In this study, we introduce an automated tool, SciScore, that evaluates the materials and methods sections of scientific papers for adherence to several key reporting guidelines introduced by funding agencies and journals over the past decade. The reason that we focus on the methods section is that the methods section is the bedrock of the scientific study on which all results and conclusions rest and is also almost completely knowable. In this section of the scientific paper there are absolute facts, such as which reagents were used, how long a rat was exposed to a drug, or how many zebrafish were male or female. This also enables us to not consider statements that authors make about reagents that they did not use because the methods section of a paper typically states where a reagent was purchased and how it was treated. Because the tool is automated, it provides us the opportunity to look at overall trends in adherence to these guidelines across the breadth of the scientific literature for the first time at an unprecedented scale.

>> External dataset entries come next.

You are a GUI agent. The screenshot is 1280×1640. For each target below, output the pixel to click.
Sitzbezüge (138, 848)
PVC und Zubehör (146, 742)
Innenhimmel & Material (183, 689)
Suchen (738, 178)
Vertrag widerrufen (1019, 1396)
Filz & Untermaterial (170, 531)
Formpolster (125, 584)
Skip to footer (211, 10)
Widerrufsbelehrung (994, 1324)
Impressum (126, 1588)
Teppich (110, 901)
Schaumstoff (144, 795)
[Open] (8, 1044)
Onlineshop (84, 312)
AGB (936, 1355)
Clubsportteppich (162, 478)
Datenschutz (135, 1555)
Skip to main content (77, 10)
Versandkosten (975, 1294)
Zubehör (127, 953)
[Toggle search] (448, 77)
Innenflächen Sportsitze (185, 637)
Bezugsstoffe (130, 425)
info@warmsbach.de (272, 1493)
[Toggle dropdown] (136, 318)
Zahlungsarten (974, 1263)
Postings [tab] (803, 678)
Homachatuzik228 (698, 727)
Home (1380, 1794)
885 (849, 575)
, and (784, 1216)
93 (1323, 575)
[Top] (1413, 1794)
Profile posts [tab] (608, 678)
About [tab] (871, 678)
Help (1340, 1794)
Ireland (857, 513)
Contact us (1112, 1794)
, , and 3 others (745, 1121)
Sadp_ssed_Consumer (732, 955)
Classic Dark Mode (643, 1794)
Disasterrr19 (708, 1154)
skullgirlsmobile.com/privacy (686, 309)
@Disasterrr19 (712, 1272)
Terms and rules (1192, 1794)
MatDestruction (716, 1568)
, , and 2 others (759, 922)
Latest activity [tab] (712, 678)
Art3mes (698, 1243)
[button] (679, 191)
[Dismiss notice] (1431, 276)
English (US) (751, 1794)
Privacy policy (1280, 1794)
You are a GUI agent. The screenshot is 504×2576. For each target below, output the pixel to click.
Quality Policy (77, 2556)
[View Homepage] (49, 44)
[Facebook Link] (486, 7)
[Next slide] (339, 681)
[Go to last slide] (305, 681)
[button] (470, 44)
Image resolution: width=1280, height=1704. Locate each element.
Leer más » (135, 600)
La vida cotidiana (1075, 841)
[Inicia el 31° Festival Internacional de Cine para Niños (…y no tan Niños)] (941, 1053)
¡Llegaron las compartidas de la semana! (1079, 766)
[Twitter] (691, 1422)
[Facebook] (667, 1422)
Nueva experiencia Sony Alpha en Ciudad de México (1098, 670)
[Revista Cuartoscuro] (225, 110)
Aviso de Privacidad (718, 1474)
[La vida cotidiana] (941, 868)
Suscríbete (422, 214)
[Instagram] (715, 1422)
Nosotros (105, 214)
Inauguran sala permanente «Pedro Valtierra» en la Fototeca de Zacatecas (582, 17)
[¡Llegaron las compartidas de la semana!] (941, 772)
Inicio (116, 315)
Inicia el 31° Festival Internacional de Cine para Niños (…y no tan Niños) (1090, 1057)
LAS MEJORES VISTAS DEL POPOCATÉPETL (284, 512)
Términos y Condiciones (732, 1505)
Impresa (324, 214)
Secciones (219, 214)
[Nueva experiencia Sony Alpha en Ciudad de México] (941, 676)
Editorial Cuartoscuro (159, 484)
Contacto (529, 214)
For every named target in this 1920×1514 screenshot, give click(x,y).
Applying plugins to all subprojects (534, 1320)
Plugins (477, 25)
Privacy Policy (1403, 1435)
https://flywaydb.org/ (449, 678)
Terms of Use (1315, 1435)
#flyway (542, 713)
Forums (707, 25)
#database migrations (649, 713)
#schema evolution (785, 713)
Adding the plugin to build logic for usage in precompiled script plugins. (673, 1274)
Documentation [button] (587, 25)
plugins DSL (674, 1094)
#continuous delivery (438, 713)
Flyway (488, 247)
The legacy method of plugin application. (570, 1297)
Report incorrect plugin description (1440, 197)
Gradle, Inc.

Analysis of Reporting Trends

Since the early 2000s, there have been multiple calls to improve scientific reporting and increase the specificity within methods sections because of irreproducible research (Ioannidis, 2005; Open Science Collaboration, 2015). In 2007, Sena and colleagues used meta-analysis to assess the presence of various rigor criteria in the scientific literature about different diseases (Sena et al., 2007). Although we were not able to exactly replicate those findings, our results can be compared. In their study, a human curator scored the presence of rigor criteria in 624 papers, a tremendous amount of human effort. Rigor criteria prevalence were broken down into disease groups, including stroke, multiple sclerosis, and Parkinson's disease. In this set of the literature, authors addressed randomization of subjects into groups between 1% and 10% of the time depending on the disease group. In our data, randomization is addressed in 8%–27% of papers between 1997 and 2007 with a steady rise over time. In the Sena paper, blinding was addressed 2%–13% of the time, whereas our data show a range of 3%–7% of papers. Power analysis calculations were not detected in any study by Sena and our data show a detection rate of 2%–7%. However, our data include pre-clinical and clinical studies, whereas Sena's study only included the former, making a direct comparison a little more tenuous. Although reasonable people may argue that different techniques were used in performing these studies, including study selection and the criteria for inclusion, there is a striking similarity in this very cursory comparison suggesting that the overwhelming majority of studies published in 1997–2007 did not address randomization, blinding, and power analysis. This result is not entirely surprising given that these factors were specifically identified as leading to problems with reproducibility and were therefore targeted in the reporting guidelines that emerged after this period.

Since 2007, there has been a steady improvement in rigor inclusion and key resource identifiability rates across the literature. Between 1997 and 2019, the average score of biomedical research has more than doubled indicating an improvement in the transparent reporting of scientific research. However, it is difficult to assign causality. Although the checklist implemented at Nature has clearly been well executed (see Figure 3), in general, guidelines and checklists have been shown to be relatively ineffective at improving the reporting tendencies of authors; because of this, we highly doubt these improvements are entirely due to the presence of checklists and guidelines (Kilkenny et al., 2009). However, that is not to say that these guides are useless. We believe these guides help disseminate knowledge to authors, providing them with good focal points for where they should put forth effort in order to improve the reporting of their research, and although efforts such as the ARRIVE guidelines initially remained relatively unsuccessful in changing author behavior, there was eventual improvement (Figure 1). Given our current dataset, we can state that these reporting improvements appear to be occurring across biomedicine in general, suggesting that they may be due in part to an increase in awareness of the importance of reporting on good scientific practice.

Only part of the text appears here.